Al considerar el fenómeno que acabamos de esbozar parece evidente que una gran parte del espacio que ocupa el arte desde el siglo XIX, pertenece a lo que los antiguos denominaron con el nombre de sagrado. Incluso en la actualidad, el mundo occidental necesita del arte para manifestar el misterio de la unidad primordial; un lugar para la simplicidad y la generosidad del espíritu. En definitiva, un templo y una vía contemplativa. A todo eso nos invita esta exposición.
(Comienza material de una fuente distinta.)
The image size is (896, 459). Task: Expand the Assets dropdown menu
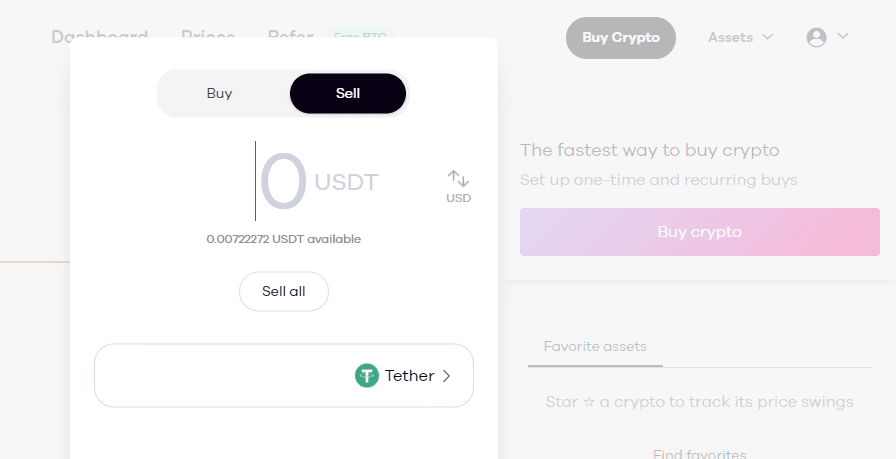tap(740, 37)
Las pinturas que Gloria Muñoz ha venido realizando desde el año 1992, cuando trasladó su taller a la iglesia de Sant Bartomeu de Perelada, continúan la búsqueda del arte occidental para recuperar lo sagrado. Sus obras, que representan imágenes del templo desacralizado y vacío, se llenan de formas y colores que se armonizan, no sólo a causa de una técnica excelente y un oficio contrastado, sino también gracias a un vibrator sutil que parece emerger silenciosamente de los propios temas representados; es decir, de los fragmentos del templo devastado.

Estas afirmaciones son mucho más que un simple texto laudatorio de un amigo en la presentación de una exposición. En las telas de Gloria Muñoz, el templo primordial va reconstruyéndose. La espiritualidad interior va emergiendo de manera incipiente, pero viva y auténtica, reencontrando lo sagrado. ¿Qué es en realidad lo sagrado? Es inútil intentar definirlo racionalmente, volveríamos a cometer el mismo error que Europa ha conocido en los últimos siglos. Las imágenes de Gloria Muñoz lo explican mejor. Podría decirse que en sus pinturas lo sagrado es algo cercano, íntimo. El templo no es el edificio suntuoso y externo, sino que busca la experiencia personal, que sin lugar a dudas, responde a la genuina idea de la contemplación. La fuerza plástica de los cuadros de Gloria Muñoz hace visible lo invisible, acoge la presencia de las realidades ocultas y vivas. Su impulso espiritual interior y propio, se abraza a la vida intemporal y cósmica, para, unidos, reconstruir el templo. Dice Cattiaux: «La pintura, como las demás artes, es también un medio para descubrir los mundos ocultos que gravitan en nosotros y alrededor nuestro. Poner en circulación una obra de arte es una señal de reconocimiento destinada a reunir en una misma comunión a individuos que tienen una cultura y una sensibilidad idénticas» (Física y metafísica de la pintura). A nuestro entender, dicha comunión significa la reconstrucción del templo o el retorno al paraíso.

El templo no es el edificio suntuoso y externo, sino que busca la experiencia personal, que sin lugar a dudas, responde a la genuina idea de la contemplación.

Un cuento hasídico recogido por Martin Buber, explica que rabí Moshe Teitelbaum consiguió que los ángeles le condujeran al paraíso. Le costó muchísimo conseguirlo, pero finalmente los ángeles accedieron. Una vez allí pudo ver a uno de los grandes maestros hasídicos, tocado con su típico sombrero de piel, que estaba estudiando un tratado cabalístico. El camino finalizaba en aquel punto. Rabí Teitelbaum estaba sorprendido y exclamó: «Pero, ¡esto no puede ser el paraíso!». Los ángeles sonrieron y le dijeron: «Escucha, criatura, quizá pienses que los hombres perfectos están en el paraíso, pero eso no es así, es el paraíso el que está en el interior de los hombres perfectos».

Con tales reflexiones en ningún momento hemos pretendido justificar una estética o una calidad plástica –sinceramente lo creemos innecesario–, más bien hemos procurado trazar unas líneas de lectura que acompañen la obra de Gloria Muñoz, la pintora. Creemos que es lo más conveniente.